**What is required**
The required output is the exact run of lines from the one that contains "The image size" to the end of the data, with every picture left out.

**Working data**
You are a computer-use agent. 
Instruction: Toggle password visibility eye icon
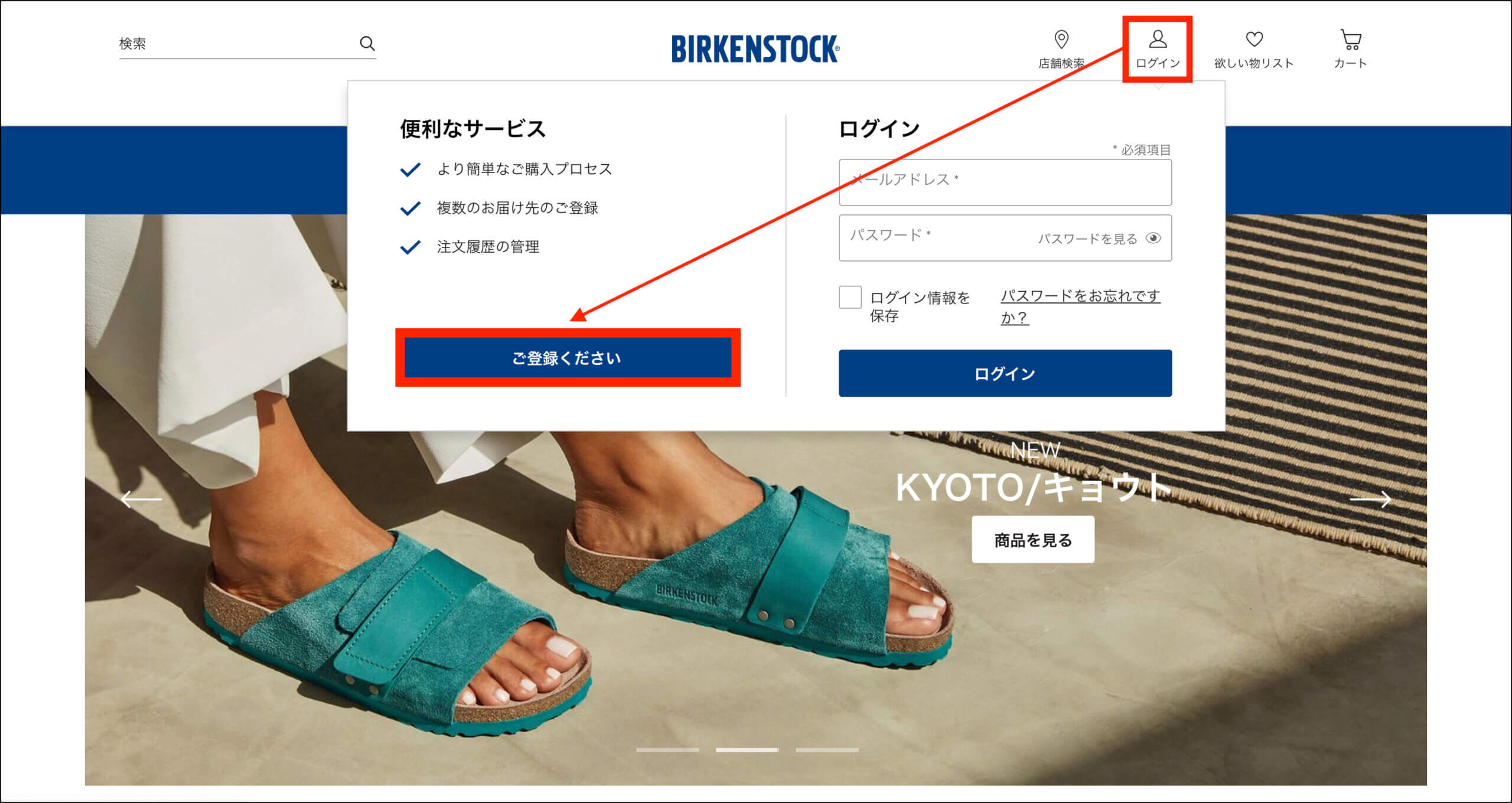(x=1153, y=238)

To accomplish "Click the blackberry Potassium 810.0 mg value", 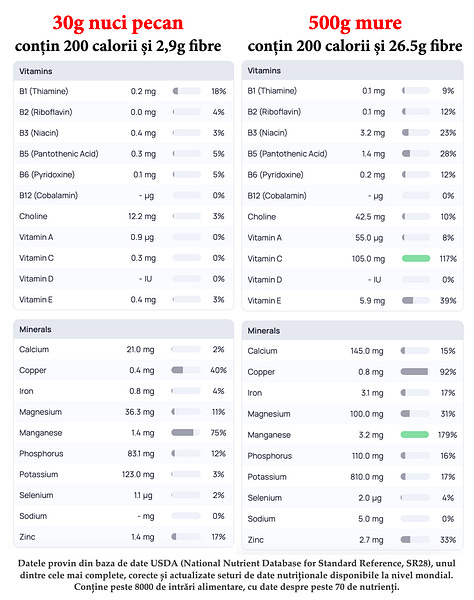I will coord(367,477).
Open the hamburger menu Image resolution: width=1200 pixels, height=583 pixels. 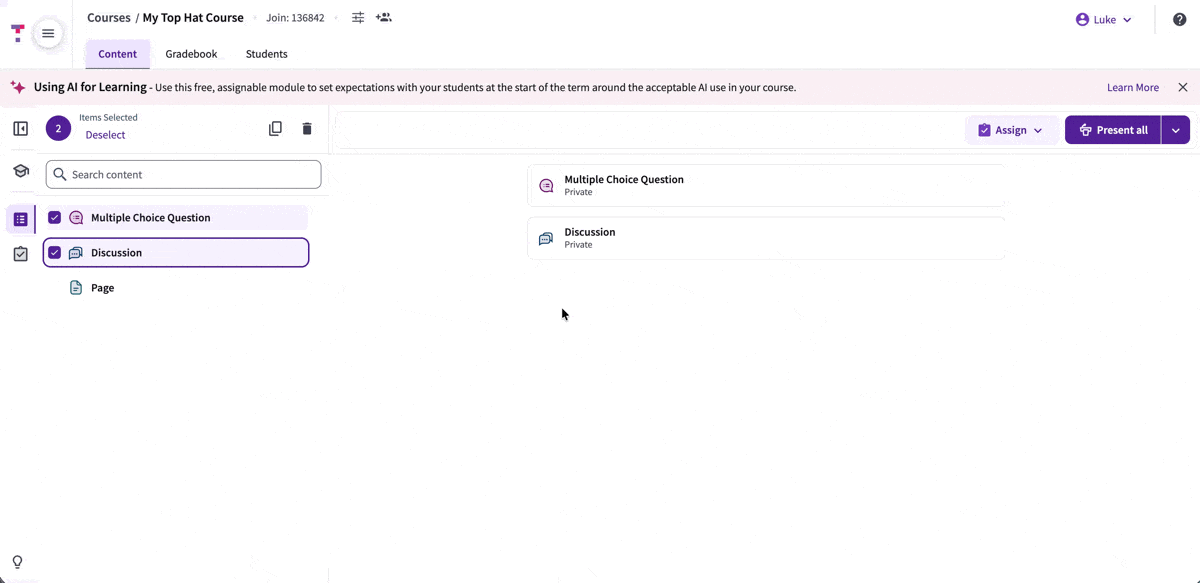48,33
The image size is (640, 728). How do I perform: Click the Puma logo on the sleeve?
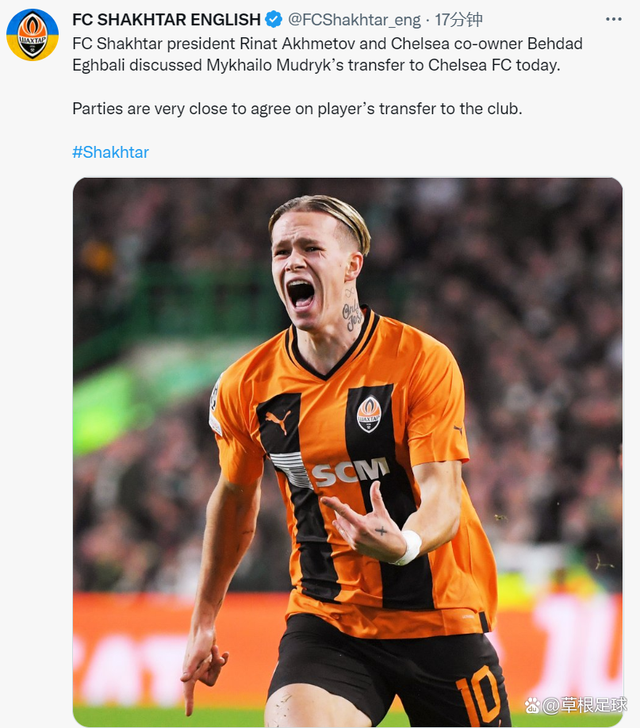(x=458, y=429)
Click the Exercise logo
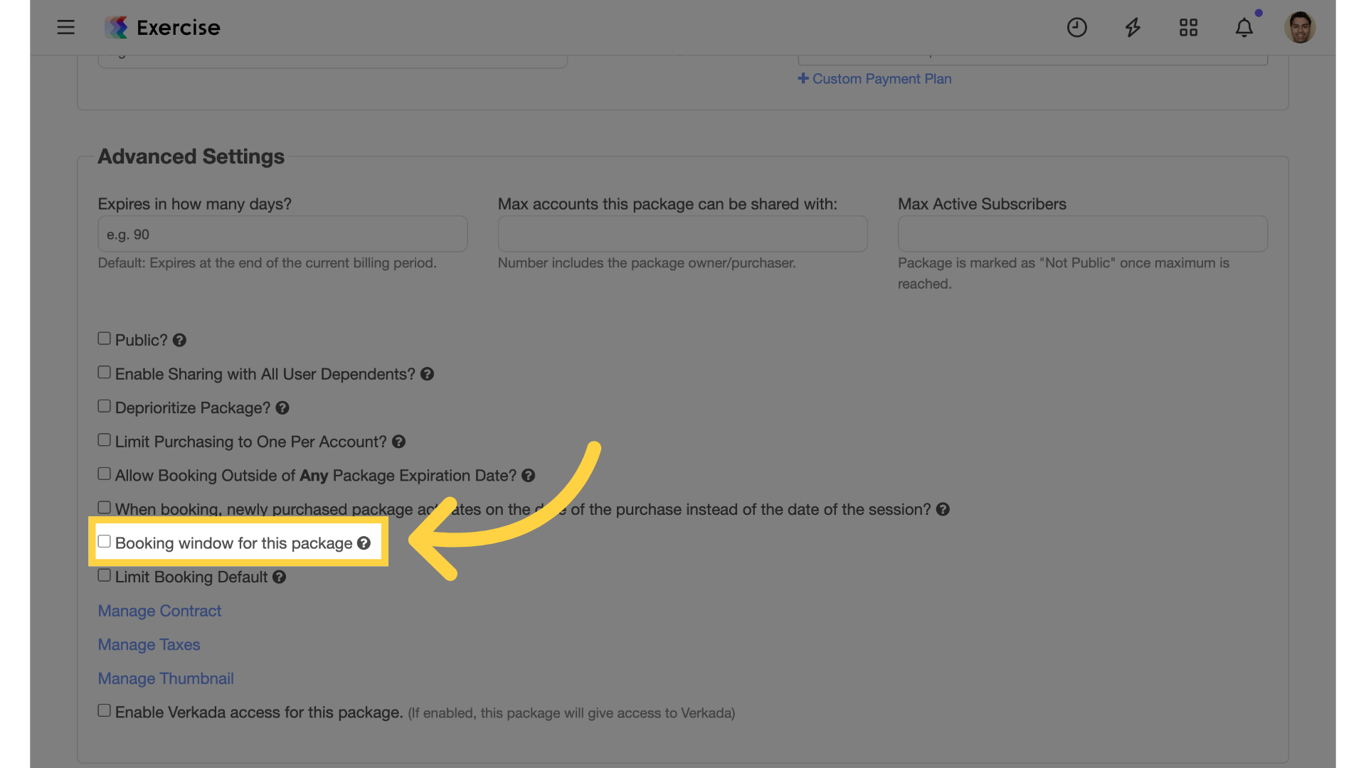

**Exercise answer**
The image size is (640, 728). How do I perform: Click the Puma logo on the sleeve?
(x=458, y=429)
Click the Exercise logo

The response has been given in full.